Insgesamt würden rund 54 % der Befragten Euthanasie für sich selbst im Krebsfall in Erwägung ziehen, 51,5 % im Falle einer Alzheimer-Erkrankung. Gut ein Drittel (33,5 %) gab an, verfügbare Medikamente zum Suizid nutzen zu wollen.
Religiöse Überzeugung und Fachrichtung spielen ebenfalls eine Rolle
Neben dem rechtlichen Rahmen hat auch die persönliche Weltanschauung Einfluss auf die Haltung: Nichtreligiöse Ärztinnen und Ärzte befürworten ärztlich assistierten Suizid (65 %) und Euthanasie (72 %) deutlich häufiger als religiöse Befragte (38 % bzw. 40 %).
«Diese Ergebnisse könnten auch im Zusammenhang mit der moralischen Belastung stehen, die einige Ärztinnen und Ärzte bei der routinemässigen Fortführung der Behandlung am Lebensende empfinden, und sollten zum Nachdenken über die derzeitige klinische Praxis anregen.» Mroz et al. (2025)
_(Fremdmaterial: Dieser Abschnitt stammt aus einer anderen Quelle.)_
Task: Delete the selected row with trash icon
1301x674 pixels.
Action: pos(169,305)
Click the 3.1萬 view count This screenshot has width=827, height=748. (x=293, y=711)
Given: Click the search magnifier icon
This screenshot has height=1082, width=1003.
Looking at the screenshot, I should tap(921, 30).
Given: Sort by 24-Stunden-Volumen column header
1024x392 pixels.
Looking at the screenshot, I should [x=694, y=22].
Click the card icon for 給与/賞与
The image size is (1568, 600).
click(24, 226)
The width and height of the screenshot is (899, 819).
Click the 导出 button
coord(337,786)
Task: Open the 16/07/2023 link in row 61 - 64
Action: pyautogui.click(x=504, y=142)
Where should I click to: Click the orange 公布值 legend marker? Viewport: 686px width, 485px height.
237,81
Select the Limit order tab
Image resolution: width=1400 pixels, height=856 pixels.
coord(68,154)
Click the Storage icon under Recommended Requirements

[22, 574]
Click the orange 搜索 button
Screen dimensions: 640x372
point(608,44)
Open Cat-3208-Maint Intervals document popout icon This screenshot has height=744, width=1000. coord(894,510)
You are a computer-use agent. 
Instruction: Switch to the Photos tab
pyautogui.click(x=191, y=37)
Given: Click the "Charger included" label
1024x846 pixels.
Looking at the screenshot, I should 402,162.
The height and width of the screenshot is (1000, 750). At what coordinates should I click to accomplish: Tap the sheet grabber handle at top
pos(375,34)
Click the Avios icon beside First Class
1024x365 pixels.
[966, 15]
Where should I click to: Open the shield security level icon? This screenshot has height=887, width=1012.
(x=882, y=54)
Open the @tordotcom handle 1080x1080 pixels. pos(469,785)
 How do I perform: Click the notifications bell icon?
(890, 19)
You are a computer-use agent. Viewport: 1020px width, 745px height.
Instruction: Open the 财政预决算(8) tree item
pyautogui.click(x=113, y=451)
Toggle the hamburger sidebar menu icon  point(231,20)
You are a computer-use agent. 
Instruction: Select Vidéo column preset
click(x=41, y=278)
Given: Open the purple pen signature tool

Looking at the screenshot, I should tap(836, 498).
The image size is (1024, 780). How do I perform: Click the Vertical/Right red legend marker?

Palliativmedizinerinnen und -mediziner schätzten die palliative Sedierung häufiger als gute Option ein, während Hausärztinnen, Onkologen oder Intensivmediziner tendenziell häufiger Sterbehilfe oder den Einsatz lebensbeendender Medikamente für sich selbst in Betracht zogen.